In-universe information
- Nickname: 小光
- Gender: Female
- Birthday: Sep 27

= Hikaru Aizawa =

Hikaru Aizawa (藍澤光) is a virtual brand ambassador and product mascot created by Microsoft's Taiwan branch, as a moe anthropomorphism character created for the development technology platform Microsoft Silverlight. The character design and figure drawing were made by shinia, the dōjin painter, and the dubbing work by Minmin Yao. At first, Hikaru Aizawa was one of Microsoft Taiwan's "2010 Tech Days" campaign plannings, but immediately after its launch it received a wide response from Japan, Taiwan and Hong Kong (SAR), which made Microsoft Taiwan decide to propose the character settings of three elder sisters, Yu, Aoi, and Lei, one after another.

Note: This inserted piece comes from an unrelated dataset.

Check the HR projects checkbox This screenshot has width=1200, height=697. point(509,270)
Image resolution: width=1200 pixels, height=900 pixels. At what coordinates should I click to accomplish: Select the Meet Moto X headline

Afterwards, Microsoft Taiwan continuously conducted a series of official campaigns, including related software, special wallpapers, webpage games, related activities and amateur parties.

== Planning ==

Hikaru was, at first, as one of Microsoft Taiwan's "2010 Tech Days" campaign plannings, a software virtual character designed with the purpose to promote the technological revision of Microsoft Silverlight; prior to that, the agent manufacturer of Windows 7 in Japan, Windows 7 Mania, had designed a non-official virtual character Madobe Nanami, which was later approved by Microsoft and used by them for promotion.